As many as one in three veterans who served in the conflicts in Iraq and Afghanistan have returned to the United States with what are called the “invisible wounds of war,” including PTSD, traumatic brain injury, and related mental health conditions associated with their military service.
“It is critical that the general health care system step up to do its share to care for our servicemen and women, and their families, who have given so much for our country. This support and generosity from Wounded Warrior Project is enabling us at Rush to provide the cutting-edge care and services that our warriors and their families so dearly earned,” said Dr. Mark Pollack, professor and chairperson of the Rush Department of Psychiatry and founding director of the Road Home Program.
The Road Home Program operates in a spirit of collaboration, connecting veterans to social services, education and vocational programming via local organizations. The center complements the many other important psychiatric and outreach services to veterans already offered by local Veterans Administration medical centers Edward Hines, Jr. VA Hospital; Jesse Brown VA Medical Center; and Captain James A. Lovell Federal Health Care Center.
The care, provided at no cost to the veteran and his or her family, helps fill in the gaps in mental health care currently not provided by VA or to those veterans who are not eligible or prefer to not receive care through the VA. Rush coordinates continuing care with the VA, working with a VA liaison so the veterans can continue to get treatment inside or outside of VA.

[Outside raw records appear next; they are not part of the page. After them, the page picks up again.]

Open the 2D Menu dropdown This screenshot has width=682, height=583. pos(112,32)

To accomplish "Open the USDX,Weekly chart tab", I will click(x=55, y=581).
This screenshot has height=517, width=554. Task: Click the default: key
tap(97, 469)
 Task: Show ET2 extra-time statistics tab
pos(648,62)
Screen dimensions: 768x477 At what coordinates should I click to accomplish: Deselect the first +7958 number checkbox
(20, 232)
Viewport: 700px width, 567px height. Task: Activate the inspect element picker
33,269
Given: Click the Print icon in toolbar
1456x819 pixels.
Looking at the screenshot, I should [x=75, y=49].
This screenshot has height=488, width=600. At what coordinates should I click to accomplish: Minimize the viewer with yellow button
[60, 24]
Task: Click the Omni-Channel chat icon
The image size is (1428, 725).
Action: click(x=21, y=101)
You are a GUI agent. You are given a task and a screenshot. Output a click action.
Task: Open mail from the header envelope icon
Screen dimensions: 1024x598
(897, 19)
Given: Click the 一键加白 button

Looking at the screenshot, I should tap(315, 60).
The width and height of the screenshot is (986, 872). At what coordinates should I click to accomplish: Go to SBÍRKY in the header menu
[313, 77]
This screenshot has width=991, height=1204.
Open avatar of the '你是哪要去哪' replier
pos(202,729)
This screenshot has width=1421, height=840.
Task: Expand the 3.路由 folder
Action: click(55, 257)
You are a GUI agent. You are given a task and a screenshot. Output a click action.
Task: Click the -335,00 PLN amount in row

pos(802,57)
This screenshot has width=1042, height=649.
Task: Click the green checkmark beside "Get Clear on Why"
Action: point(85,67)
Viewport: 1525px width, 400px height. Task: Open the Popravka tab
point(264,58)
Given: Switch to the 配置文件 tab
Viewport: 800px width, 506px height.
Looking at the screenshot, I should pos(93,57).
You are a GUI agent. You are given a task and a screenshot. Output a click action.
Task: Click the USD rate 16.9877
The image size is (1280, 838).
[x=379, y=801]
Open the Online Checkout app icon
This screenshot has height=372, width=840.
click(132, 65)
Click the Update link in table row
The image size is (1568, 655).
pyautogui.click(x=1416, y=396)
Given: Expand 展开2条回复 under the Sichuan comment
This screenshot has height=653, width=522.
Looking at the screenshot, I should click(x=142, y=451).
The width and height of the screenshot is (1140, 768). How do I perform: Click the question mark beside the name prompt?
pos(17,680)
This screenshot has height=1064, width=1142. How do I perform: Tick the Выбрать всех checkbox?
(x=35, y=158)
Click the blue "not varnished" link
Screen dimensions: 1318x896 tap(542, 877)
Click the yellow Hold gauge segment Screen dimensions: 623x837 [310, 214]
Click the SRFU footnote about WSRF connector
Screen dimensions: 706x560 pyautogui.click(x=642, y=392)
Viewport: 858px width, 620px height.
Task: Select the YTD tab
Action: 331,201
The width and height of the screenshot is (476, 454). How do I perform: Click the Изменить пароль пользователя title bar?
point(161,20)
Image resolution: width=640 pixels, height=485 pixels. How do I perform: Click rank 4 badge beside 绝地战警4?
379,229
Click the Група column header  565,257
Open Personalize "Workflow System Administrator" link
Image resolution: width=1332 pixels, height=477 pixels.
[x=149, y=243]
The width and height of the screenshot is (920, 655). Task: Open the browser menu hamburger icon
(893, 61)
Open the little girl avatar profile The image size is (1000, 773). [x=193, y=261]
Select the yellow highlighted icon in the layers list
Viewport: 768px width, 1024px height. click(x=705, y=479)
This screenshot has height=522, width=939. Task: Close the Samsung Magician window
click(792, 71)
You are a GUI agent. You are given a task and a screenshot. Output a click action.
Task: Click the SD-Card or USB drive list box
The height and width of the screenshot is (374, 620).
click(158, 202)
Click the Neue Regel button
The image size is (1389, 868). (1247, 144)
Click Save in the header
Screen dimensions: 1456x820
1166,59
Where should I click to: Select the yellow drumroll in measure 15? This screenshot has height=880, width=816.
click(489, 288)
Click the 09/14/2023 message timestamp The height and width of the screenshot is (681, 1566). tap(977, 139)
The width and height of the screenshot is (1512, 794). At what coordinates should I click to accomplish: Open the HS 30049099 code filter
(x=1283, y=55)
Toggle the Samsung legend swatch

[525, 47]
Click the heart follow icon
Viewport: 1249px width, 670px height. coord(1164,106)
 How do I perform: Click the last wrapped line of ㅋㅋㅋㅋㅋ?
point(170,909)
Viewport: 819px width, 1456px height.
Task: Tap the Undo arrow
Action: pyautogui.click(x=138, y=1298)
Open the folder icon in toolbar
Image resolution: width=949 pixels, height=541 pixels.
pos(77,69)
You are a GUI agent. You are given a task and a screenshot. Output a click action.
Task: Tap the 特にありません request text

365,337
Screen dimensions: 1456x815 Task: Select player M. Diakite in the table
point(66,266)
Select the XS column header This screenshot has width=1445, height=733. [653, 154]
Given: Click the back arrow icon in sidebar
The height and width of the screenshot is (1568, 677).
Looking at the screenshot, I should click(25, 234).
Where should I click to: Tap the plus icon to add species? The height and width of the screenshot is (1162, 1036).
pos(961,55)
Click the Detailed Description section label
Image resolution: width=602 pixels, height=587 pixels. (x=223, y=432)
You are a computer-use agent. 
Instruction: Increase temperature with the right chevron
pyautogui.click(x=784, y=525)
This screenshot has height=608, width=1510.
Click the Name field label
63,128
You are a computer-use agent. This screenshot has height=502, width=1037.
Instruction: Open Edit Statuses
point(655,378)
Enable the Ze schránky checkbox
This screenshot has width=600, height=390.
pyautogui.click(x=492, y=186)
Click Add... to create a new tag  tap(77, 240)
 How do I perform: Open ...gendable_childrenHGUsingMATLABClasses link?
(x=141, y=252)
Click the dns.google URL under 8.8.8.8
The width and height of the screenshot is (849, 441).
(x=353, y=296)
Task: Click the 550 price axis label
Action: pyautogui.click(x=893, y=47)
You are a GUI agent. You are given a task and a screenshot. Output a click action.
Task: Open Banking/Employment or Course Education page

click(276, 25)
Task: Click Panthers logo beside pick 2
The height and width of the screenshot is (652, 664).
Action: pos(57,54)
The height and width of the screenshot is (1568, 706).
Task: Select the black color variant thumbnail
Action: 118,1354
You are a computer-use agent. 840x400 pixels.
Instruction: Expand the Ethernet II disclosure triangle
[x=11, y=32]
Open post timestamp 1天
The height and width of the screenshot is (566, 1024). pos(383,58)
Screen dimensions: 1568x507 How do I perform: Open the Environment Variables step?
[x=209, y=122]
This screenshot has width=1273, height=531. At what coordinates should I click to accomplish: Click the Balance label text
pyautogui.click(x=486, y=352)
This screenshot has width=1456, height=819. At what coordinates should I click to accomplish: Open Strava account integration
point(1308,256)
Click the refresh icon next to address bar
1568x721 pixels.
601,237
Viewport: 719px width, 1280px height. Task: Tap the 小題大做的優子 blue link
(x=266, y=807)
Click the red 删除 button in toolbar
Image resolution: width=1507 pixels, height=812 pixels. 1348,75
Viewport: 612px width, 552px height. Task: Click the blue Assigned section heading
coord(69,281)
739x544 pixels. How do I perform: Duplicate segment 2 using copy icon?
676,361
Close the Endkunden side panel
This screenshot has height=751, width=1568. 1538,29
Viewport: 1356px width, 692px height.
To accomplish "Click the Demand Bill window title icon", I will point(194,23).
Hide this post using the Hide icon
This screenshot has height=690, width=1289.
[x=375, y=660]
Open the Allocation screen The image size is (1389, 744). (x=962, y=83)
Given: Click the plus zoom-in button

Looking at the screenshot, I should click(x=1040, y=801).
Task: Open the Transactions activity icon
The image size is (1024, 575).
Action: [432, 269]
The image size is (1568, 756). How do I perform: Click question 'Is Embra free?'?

More than 1,000 people have received care from the Road Home Program since it was established to help military veterans and their families make healthier transitions to civilian life by offering specialized mental health care, peer-to-peer outreach, counseling and community resource navigation.
This care includes evidence-based treatment for PTSD, traumatic brain injury and military sexual trauma; child and family counseling; service and resource navigation; peer-to-peer outreach; public awareness programming; and training for primary care physicians and others.
The WWP grant brings the total dollar amount of gifts made to Rush for the current fiscal year to nearly $86 million overall, making fiscal year 2018 the most successful year for fundraising in Rush’s history. The previous record for donations in a single year was $75.2 million in 2005. The past two largest gifts made to Rush were $20 million each.